C’est ainsi que le 22 mai 2020, le juge des référés du Tribunal administratif de Versailles a rejeté la demande de la Ligue des Droits de l’Homme qui demandait le retrait des caméras thermiques installées à l’entrée de bâtiments administratifs et scolaires. Le juge a considéré que la prise de température était soumise au principe du volontariat et que le dispositif était signalé de manière très visible par une signalétique au sol.
2/ La réalisation de tests sérologiques et de questionnaires sur l’état de santé
La CNIL rappel que, conformément aux directives de la direction générale du travail[1], les campagnes de dépistage organisées par les entreprises pour leurs salariés ne sont pas autorisées.

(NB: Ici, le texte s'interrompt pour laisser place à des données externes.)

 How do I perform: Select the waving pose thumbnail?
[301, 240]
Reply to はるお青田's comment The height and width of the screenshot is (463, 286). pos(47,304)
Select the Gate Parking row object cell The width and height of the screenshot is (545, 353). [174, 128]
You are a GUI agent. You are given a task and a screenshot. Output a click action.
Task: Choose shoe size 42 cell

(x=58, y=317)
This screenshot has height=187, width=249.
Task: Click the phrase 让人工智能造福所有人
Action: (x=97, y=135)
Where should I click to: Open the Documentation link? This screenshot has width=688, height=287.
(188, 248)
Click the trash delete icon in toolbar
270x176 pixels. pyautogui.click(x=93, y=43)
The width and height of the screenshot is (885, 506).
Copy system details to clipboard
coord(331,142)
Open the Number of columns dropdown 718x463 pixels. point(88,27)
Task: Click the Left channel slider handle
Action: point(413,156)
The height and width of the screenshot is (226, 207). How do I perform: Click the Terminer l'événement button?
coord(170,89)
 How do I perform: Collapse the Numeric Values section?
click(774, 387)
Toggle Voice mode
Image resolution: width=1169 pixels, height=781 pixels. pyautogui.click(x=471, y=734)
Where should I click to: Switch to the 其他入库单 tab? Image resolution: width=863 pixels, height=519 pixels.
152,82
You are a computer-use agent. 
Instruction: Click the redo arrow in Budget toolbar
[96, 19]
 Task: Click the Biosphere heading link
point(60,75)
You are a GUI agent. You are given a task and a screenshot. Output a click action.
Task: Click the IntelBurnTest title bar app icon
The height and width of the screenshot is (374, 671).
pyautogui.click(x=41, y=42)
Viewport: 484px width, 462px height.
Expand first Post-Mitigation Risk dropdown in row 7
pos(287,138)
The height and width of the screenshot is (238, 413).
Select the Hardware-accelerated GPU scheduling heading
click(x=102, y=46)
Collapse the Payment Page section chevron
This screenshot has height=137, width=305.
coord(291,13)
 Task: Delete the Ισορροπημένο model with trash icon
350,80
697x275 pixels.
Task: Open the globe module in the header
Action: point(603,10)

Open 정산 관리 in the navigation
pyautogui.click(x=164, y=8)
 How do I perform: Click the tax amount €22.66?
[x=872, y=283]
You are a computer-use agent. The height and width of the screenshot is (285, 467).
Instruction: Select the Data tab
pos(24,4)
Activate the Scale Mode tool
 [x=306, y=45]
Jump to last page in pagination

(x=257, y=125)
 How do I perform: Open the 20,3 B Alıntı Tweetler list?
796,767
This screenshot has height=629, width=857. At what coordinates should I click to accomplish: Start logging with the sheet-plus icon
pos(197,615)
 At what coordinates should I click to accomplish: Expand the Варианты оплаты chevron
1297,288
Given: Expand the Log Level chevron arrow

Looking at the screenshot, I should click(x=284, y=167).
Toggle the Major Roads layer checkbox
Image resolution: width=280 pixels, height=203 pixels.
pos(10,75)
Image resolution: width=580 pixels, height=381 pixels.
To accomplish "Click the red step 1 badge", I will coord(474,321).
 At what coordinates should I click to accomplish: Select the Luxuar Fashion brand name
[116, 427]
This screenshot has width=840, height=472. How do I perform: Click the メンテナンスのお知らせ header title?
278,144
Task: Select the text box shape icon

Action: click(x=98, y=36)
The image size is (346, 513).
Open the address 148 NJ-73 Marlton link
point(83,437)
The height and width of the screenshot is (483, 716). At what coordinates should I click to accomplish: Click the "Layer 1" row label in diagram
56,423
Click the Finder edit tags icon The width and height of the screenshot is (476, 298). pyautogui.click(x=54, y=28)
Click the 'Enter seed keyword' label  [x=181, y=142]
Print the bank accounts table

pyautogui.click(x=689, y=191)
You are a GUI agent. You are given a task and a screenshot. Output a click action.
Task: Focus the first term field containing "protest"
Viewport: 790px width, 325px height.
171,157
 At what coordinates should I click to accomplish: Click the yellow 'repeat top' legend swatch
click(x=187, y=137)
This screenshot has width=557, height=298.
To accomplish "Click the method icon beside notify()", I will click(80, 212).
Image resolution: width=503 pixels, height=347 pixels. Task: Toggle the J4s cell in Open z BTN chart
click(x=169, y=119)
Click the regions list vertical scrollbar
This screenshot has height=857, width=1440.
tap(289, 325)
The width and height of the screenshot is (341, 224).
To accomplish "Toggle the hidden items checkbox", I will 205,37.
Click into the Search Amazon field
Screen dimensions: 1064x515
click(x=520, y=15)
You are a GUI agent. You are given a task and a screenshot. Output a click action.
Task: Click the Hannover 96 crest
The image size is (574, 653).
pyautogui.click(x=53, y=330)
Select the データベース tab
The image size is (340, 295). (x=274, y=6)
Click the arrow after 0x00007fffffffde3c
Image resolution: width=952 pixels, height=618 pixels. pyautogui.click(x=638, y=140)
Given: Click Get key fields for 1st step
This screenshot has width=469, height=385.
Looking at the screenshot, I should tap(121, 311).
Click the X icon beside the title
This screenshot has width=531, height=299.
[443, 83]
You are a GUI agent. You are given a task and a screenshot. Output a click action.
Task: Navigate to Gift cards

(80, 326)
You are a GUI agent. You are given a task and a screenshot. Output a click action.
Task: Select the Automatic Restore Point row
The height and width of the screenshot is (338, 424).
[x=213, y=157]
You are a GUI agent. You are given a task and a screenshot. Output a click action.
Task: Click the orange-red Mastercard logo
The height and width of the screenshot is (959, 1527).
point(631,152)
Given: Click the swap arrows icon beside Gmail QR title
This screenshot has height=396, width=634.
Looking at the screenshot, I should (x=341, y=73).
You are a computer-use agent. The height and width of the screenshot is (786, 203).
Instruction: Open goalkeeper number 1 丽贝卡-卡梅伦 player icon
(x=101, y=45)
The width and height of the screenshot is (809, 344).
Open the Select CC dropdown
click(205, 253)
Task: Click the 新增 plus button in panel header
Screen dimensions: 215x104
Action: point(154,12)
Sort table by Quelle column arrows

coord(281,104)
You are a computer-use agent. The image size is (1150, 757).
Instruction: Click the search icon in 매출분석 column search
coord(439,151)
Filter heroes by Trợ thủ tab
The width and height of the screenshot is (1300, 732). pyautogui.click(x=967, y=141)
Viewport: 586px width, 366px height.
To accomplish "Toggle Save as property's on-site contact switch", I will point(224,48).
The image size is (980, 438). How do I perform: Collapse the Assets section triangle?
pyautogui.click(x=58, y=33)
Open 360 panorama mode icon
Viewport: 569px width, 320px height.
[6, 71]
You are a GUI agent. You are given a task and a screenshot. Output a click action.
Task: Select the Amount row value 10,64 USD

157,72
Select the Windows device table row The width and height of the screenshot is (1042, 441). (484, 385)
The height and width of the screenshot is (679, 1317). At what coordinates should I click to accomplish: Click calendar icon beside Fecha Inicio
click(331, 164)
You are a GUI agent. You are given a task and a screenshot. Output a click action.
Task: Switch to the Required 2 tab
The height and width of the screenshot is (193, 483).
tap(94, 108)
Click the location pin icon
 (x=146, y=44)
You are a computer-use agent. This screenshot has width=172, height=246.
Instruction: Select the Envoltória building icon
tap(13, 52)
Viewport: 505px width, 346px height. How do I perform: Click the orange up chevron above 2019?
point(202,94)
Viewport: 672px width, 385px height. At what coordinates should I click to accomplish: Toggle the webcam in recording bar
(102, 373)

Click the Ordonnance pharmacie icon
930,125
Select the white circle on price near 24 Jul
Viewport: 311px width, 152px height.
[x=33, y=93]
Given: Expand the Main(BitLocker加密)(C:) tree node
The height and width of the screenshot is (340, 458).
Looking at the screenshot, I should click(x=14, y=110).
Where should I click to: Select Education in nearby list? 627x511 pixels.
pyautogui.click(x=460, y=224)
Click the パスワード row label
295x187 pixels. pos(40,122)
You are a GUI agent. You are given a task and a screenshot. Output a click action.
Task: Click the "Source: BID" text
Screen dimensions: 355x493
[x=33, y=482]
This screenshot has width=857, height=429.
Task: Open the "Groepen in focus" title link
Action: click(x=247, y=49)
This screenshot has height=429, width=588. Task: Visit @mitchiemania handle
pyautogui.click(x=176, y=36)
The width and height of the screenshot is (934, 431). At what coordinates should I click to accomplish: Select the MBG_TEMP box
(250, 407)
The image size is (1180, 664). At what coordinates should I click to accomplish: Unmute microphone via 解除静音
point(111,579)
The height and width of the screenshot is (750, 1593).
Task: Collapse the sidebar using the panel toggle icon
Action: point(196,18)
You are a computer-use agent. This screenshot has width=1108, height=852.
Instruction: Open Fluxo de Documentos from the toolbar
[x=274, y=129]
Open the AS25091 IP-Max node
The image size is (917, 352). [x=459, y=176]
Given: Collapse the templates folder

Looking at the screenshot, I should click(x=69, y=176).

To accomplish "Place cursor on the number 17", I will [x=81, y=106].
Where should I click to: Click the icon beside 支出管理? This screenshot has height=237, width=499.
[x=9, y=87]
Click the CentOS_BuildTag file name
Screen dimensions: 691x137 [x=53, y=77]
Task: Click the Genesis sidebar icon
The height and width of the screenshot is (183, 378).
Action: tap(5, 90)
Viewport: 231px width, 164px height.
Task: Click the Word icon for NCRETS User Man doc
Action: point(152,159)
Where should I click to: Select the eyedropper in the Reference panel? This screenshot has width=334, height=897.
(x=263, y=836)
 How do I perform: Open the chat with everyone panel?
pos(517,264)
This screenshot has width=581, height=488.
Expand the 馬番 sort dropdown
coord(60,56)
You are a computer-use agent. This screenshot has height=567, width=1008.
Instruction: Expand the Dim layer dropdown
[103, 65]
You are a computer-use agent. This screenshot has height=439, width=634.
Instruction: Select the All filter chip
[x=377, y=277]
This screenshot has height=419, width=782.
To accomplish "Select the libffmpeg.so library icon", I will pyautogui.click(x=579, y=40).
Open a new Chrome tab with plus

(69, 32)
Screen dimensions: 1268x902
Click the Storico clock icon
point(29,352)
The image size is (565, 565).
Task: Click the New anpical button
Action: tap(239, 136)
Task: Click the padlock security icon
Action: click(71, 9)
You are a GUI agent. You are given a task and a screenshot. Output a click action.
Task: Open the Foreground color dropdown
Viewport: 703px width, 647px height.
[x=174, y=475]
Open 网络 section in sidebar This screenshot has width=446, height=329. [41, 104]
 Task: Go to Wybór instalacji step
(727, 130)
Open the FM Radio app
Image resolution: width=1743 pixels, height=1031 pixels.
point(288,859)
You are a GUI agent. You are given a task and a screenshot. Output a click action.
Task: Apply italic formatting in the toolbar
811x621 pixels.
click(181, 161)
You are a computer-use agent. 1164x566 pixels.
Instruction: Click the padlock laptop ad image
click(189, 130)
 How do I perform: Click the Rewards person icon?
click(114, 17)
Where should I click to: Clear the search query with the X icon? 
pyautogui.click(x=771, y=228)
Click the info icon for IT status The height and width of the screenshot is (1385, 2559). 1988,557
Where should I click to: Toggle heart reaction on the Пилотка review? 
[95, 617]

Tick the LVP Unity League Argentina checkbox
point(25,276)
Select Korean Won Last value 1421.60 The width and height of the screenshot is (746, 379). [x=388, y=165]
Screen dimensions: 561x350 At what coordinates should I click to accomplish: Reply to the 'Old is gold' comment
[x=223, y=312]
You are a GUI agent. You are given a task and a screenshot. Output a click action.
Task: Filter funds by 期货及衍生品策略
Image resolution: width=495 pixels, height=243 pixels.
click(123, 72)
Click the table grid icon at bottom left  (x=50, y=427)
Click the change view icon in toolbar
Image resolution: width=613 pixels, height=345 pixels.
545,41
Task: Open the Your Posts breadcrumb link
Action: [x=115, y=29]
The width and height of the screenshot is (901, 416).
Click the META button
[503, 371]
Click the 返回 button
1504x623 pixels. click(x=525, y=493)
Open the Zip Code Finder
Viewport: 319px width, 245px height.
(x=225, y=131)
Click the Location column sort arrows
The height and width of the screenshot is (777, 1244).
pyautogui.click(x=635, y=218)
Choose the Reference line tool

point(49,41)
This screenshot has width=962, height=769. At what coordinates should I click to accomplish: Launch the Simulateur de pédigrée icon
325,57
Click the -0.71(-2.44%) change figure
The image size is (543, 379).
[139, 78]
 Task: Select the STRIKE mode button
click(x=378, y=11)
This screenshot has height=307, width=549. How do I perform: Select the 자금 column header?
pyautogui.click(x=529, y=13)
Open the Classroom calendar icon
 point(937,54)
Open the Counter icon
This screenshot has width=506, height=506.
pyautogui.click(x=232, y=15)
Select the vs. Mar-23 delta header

Seuls les personnels de santé compétents (notamment la médecine du travail) sont autorisés à collecter, mettre en œuvre et accéder à d’éventuels fiches ou questionnaires médicaux auprès des employés/agents contenant des données relatives à leur état de santé ou des informations relatives notamment à leur situation familiale, leurs conditions de vie ou encore, leurs éventuels déplacements.
Concernant, les tests médicaux, sérologiques ou de dépistage du COVID-19, l’article 2 de l’Ordonnance n°2020-386, du 1er avril 2020 prévoit que la médecine du travail peut procéder à des tests de dépistage du Covid-19.
La CNIL rappelle que leurs résultats sont soumis au secret médical : l’employeur ne pourra recevoir que l’éventuel avis d’aptitude ou d’inaptitude à reprendre le travail émis par le professionnel de santé.
L’employeur, quand bien même doit-il assurer la sécurité et la santé de ses salariés, doit toujours s’assurer de respecter leurs droits et libertés. Pour s’assurer qu’un dispositif n’est pas contraire au RGPD, faites-vous conseiller par votre DPO et/ou conseil juridique.